Prescription for Disaster

Sunday 1 April 2012

Training the Dog, Part 1


So, I kind of lost my shiznit on the dog about a week ago after he nearly bit one of the twins because well, she touched him. Our friends Liane and Roy have a rescue dog and have thankfully done years and years of dog training research, reading, trial and error so that they can pass on their wisdom to me in quick 10 minute cliff's notes intervals - which we're hoping to use, along with our Tivo being set to It's Me Or the Dog - US of the occasional tip and for that little bit of validation that at least we're not as bad as the people on TV.

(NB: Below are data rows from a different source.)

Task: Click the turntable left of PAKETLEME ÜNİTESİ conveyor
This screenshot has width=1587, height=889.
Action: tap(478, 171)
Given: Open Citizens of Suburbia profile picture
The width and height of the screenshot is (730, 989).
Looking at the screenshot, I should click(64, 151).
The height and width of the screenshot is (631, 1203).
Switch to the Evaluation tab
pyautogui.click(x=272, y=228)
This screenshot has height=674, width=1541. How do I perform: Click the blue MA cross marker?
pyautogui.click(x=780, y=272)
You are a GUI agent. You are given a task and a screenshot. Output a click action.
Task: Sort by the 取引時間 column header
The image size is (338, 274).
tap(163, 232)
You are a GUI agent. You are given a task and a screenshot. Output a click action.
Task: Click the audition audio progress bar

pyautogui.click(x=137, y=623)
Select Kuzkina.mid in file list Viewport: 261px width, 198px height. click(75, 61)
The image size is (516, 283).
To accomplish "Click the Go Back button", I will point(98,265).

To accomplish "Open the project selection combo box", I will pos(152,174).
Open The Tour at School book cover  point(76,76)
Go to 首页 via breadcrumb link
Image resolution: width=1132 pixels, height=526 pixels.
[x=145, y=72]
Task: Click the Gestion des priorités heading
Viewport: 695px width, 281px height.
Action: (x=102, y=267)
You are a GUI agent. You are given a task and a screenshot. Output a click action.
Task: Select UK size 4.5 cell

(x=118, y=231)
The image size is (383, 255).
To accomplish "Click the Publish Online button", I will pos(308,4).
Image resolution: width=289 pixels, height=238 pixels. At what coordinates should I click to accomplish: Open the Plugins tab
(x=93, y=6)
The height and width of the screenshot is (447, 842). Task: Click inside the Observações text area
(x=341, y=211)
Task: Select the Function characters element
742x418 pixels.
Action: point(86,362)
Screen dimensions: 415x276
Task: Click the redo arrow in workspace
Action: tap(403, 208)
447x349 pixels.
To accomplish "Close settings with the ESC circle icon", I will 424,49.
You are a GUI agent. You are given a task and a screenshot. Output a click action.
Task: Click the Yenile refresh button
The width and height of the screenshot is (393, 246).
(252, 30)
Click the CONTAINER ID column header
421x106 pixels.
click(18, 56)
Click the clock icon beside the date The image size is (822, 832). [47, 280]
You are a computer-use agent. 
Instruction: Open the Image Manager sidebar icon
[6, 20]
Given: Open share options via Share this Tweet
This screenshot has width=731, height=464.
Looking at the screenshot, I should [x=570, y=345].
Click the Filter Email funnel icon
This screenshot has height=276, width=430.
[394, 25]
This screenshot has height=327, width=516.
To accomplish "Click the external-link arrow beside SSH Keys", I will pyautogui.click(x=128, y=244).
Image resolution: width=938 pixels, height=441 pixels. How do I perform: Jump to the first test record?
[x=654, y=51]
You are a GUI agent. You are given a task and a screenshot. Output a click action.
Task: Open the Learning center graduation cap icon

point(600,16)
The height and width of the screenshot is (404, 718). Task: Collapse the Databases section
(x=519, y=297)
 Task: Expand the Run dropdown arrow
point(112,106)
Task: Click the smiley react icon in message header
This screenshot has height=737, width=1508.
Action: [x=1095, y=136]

Step 1 - The upstairs is a no - dog zone. For now.

This is good because:


  • He can't piss on my bed if he can't get to my bed. ( I told you he was a jerk )
  • He can't piss on the twins' stuff if he can't get to the twins stuff. Well, the stuff upstairs anyway. He got the RaRa Tree House play set this afternoon. The bastard.
  • He can't growl at the kids while they're sleeping
  • Apparently this is going to set some sort of boundary with him, that the kids can go upstairs and he can't because he's lower on the great family totem pole. The cat is on the top, and has made this very, very clear.
We expected to have some very rough nights with Huar Huar howling, yowling, dirty protesting on the sofa and unleashed hatred and revenge upon us and the twins. But nothing seems to have happened. He's cool with it for the most part. We've got a baby gate at the top of the stairs (not yet at the bottom. Parents of the year, right here ) and he just hangs out either downstairs all night or at the top by the gate, but not technically upstairs with us.

I'm quite happy with this, and after a full week of him being a "downstairs doggie" I'm going to claim this one a win:

US: 1 Dog: 0

We're going to keep him downstairs, until he's stopped being an overall jerk about everything else. However, if he keeps this up he may not get shipped off to Canada after all.